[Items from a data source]
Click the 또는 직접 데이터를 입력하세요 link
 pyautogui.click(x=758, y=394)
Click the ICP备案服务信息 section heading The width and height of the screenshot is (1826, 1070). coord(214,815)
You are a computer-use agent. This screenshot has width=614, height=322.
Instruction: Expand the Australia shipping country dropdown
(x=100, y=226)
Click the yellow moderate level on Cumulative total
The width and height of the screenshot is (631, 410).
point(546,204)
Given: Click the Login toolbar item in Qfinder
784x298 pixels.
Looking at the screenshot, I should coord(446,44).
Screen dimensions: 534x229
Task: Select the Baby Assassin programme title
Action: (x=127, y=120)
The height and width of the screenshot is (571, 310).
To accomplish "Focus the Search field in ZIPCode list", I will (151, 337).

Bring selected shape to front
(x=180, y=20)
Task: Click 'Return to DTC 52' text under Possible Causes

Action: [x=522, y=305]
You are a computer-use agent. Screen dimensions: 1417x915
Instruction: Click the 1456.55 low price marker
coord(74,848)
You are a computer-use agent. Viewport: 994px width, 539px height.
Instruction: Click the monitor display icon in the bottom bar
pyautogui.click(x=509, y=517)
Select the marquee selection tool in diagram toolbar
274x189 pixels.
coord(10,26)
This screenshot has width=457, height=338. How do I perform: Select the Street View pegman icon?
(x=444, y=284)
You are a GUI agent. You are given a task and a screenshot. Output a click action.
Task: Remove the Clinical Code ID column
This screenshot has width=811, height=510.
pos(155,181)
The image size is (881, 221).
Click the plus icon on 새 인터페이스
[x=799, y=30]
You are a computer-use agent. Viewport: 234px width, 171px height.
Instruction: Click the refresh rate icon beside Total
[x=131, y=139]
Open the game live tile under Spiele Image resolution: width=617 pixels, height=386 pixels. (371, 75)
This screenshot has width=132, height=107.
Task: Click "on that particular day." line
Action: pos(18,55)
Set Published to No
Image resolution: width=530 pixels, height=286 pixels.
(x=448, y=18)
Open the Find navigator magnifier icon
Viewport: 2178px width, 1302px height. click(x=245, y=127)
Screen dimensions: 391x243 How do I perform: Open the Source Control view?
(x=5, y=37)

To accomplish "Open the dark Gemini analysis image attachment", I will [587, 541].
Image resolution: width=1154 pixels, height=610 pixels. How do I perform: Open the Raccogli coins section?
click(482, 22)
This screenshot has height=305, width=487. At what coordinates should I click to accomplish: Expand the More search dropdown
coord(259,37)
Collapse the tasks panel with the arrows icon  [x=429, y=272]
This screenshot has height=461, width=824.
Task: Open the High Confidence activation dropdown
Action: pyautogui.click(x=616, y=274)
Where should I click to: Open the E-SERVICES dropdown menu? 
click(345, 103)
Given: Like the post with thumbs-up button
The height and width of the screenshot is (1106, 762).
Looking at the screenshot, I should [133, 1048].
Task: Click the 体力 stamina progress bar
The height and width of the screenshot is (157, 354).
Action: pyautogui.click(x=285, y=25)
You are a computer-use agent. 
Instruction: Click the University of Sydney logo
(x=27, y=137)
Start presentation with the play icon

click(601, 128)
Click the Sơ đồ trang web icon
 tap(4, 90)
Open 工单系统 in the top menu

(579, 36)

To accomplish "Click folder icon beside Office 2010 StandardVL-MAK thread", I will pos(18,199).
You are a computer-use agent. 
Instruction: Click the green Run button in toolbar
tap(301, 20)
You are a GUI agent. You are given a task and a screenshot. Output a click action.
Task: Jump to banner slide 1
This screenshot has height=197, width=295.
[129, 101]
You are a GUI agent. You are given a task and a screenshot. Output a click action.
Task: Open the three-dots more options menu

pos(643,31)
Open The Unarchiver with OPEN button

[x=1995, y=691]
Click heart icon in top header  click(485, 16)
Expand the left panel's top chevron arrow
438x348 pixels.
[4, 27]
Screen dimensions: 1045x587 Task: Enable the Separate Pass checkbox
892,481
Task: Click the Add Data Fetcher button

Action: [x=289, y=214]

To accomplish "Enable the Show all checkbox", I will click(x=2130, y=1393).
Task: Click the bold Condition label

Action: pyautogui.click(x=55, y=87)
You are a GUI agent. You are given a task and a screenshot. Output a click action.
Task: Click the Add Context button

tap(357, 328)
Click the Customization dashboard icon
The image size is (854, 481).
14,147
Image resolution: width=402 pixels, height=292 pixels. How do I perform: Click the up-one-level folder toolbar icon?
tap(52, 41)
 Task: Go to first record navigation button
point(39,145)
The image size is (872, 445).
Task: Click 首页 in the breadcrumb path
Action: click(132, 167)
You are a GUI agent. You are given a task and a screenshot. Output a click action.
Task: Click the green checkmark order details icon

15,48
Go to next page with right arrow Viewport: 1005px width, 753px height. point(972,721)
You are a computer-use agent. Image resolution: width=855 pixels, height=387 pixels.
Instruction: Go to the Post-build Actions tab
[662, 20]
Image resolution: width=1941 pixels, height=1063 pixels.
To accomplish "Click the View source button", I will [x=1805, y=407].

[Task statement] Update the items from the line with "This screenshot has width=457, height=338." up to and including the line with "tap(301, 20)", changing "pegman" to "figure" and leaving everything else as it is. Return only those lines.

[Solution below]
This screenshot has width=457, height=338. How do I perform: Select the Street View figure icon?
(x=444, y=284)
You are a GUI agent. You are given a task and a screenshot. Output a click action.
Task: Remove the Clinical Code ID column
This screenshot has width=811, height=510.
pos(155,181)
The image size is (881, 221).
Click the plus icon on 새 인터페이스
[x=799, y=30]
You are a computer-use agent. Viewport: 234px width, 171px height.
Instruction: Click the refresh rate icon beside Total
[x=131, y=139]
Open the game live tile under Spiele Image resolution: width=617 pixels, height=386 pixels. (371, 75)
This screenshot has width=132, height=107.
Task: Click "on that particular day." line
Action: pos(18,55)
Set Published to No
Image resolution: width=530 pixels, height=286 pixels.
(x=448, y=18)
Open the Find navigator magnifier icon
Viewport: 2178px width, 1302px height. click(x=245, y=127)
Screen dimensions: 391x243 How do I perform: Open the Source Control view?
(x=5, y=37)

To accomplish "Open the dark Gemini analysis image attachment", I will [587, 541].
Image resolution: width=1154 pixels, height=610 pixels. How do I perform: Open the Raccogli coins section?
click(482, 22)
This screenshot has height=305, width=487. At what coordinates should I click to accomplish: Expand the More search dropdown
coord(259,37)
Collapse the tasks panel with the arrows icon  [x=429, y=272]
This screenshot has height=461, width=824.
Task: Open the High Confidence activation dropdown
Action: pyautogui.click(x=616, y=274)
Where should I click to: Open the E-SERVICES dropdown menu? 
click(345, 103)
Given: Like the post with thumbs-up button
The height and width of the screenshot is (1106, 762).
Looking at the screenshot, I should [133, 1048].
Task: Click the 体力 stamina progress bar
The height and width of the screenshot is (157, 354).
Action: pyautogui.click(x=285, y=25)
You are a computer-use agent. 
Instruction: Click the University of Sydney logo
(x=27, y=137)
Start presentation with the play icon

click(601, 128)
Click the Sơ đồ trang web icon
 tap(4, 90)
Open 工单系统 in the top menu

(579, 36)

To accomplish "Click folder icon beside Office 2010 StandardVL-MAK thread", I will pos(18,199).
You are a computer-use agent. 
Instruction: Click the green Run button in toolbar
tap(301, 20)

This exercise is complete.